Monitoring and Observability
A circuit breaker is only useful if you can observe its state. Key metrics to track:
- Circuit state transitions: Alert when a circuit opens
- Failure rate: Track the percentage of failed calls per service
- Fallback invocations: Monitor how often fallbacks are triggered
- Response time distribution: Detect slow calls before they trigger the breaker
Use the System Design Calculator to model the impact of circuit breaker settings on your system availability.
Frequently Asked Questions
Q: When should I use a circuit breaker vs a retry?

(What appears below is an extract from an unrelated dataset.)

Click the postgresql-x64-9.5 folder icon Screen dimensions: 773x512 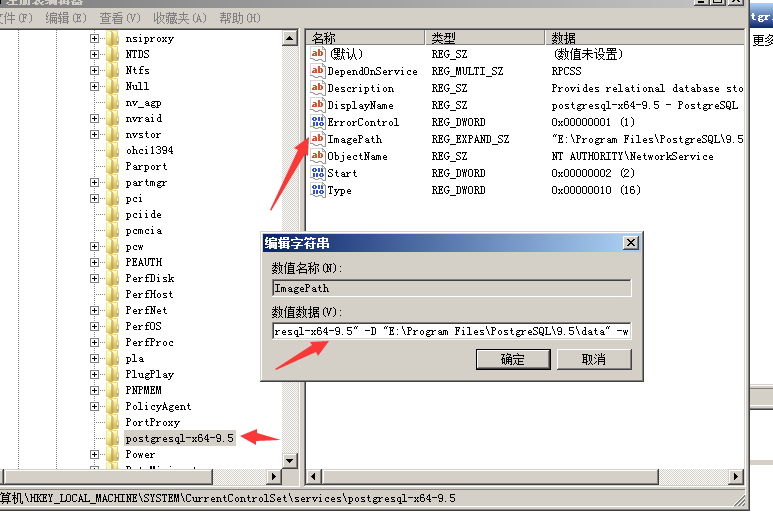[113, 438]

Use retries for transient failures (network blips, momentary timeouts). Use circuit breakers when a service is consistently failing. In practice, combine both: retry a few times, and if failures persist, the circuit breaker opens to prevent further attempts. This is part of a broader partial failure handling strategy.

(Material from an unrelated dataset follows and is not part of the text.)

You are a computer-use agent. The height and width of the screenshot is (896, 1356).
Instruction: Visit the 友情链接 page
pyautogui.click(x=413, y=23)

Q: Should every service call have a circuit breaker?
Yes, any remote call that could fail should have a circuit breaker. This includes HTTP calls, database queries, cache lookups, and message queue operations. The configuration may differ — a database circuit breaker might have a lower failure threshold than an external API call.
Q: How do circuit breakers work with service meshes?
Service meshes like Istio and Linkerd provide built-in circuit breaking at the infrastructure level. This means you get circuit breaking without modifying application code. Istio uses Envoy proxy's outlier detection to automatically eject unhealthy endpoints from the load balancing pool.
Q: What is the relationship between circuit breakers and bulkheads?
The bulkhead pattern isolates resources so a failure in one area does not affect another. Circuit breakers detect and stop failures. Together, they provide comprehensive resilience: bulkheads prevent resource exhaustion while circuit breakers prevent cascading failures. Both are critical patterns described in our partial failures guide.